Thanks, I had seen that one, but forgot about it. I think it's a great
project, but it's really just a collection of libraries that don't really tell
you how it all fits together, which when I was picking stuff up wasn't very
helpful. Hopefully now I have a better understanding of the client design I
can make something from that.

> Doesn't look vague at all. What do you think is missing from it?

For a comparison I would recommend reading a few (what I would consider) good
protocol docs. Docs that you could read and implement, and probably get
working very quickly, for example:

\- XMPP's XEPs (one picked for similarity in usage to BitTorrent)
[https://xmpp.org/extensions/xep-0020.html](https://xmpp.org/extensions/xep-0020.html)
\- Lots of examples in there for what messages should look like, which is
always helpful.

\- The BitTorrent RFC doc (linked in the original post)
[http://jonas.nitro.dk/bittorrent/bittorrent-
rfc.html](http://jonas.nitro.dk/bittorrent/bittorrent-rfc.html) \- Sums the
situation up nicely with the layout of messages and value lengths.

I think the main thing that makes the biggest difference is adhering to a
language spec such as RFC 2119 which recommends using "MUST", "SHALL",
"REQUIRED"; "MUST NOT", "SHALL NOT"; "SHOULD", etc. which makes it really
clear what you're meant to do or not to.

Specifically for the vagueness of BEP-3, how about this example that made me
rage on IRC. In the description for the info_hash field in the Tracker
section.

    
    
        This value will almost certainly have to be escaped.
    

ALMOST CERTAINLY?? Will it, or won't it? Then, escaped? Escaped how?

What this turned out to mean was that the 20-bit binary sha1 hash MUST be URL
encoded, and not hex encoded.

I would love to see someone try to build a BitTorrent client for the first
time based solely on this doc.

\---

BEP-3 also seems more interested in implementation detail, than describing the
protocol. Take the last paragraph (before Copyright) as an example.

Something else which occurred to me today is that BitTorrent is not a spec,
it's not been developed, it has evolved. Along with being built in a very
modular way, i.e.: DHTs can replace trackers and simply dropped in, magnet
URIs can replace Torrent files. This probably contributes it's success and
longevity, but what this also means is that there is a lot of stuff, like
metainfo, trackers, bencoding, that SHOULD belong in their own spec docs,
which form a collective whole.

------
Const-me
Very good! A few minor performance comments.

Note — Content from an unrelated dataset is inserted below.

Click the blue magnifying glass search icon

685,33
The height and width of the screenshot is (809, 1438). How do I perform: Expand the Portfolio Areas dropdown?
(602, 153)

1\. In your EncodeDictionary, you sort byte arrays by converting them to
string. Correct but subeffective. See e.g. this:
[http://stackoverflow.com/q/19695629/126995](http://stackoverflow.com/q/19695629/126995)
but add checks for nulls, authors of that code forgot about that.

2\. You don’t need a dedicated thread to wake up every 1-10 seconds and do
something small. Thread are expensive system resources, they own stack, cache
misses are guaranteed then they wake up, etc. If your compiler supports async-
await, use that instead + endless loop + Task.Delay inside the loop. If not,
System.Timers.Timer class will do.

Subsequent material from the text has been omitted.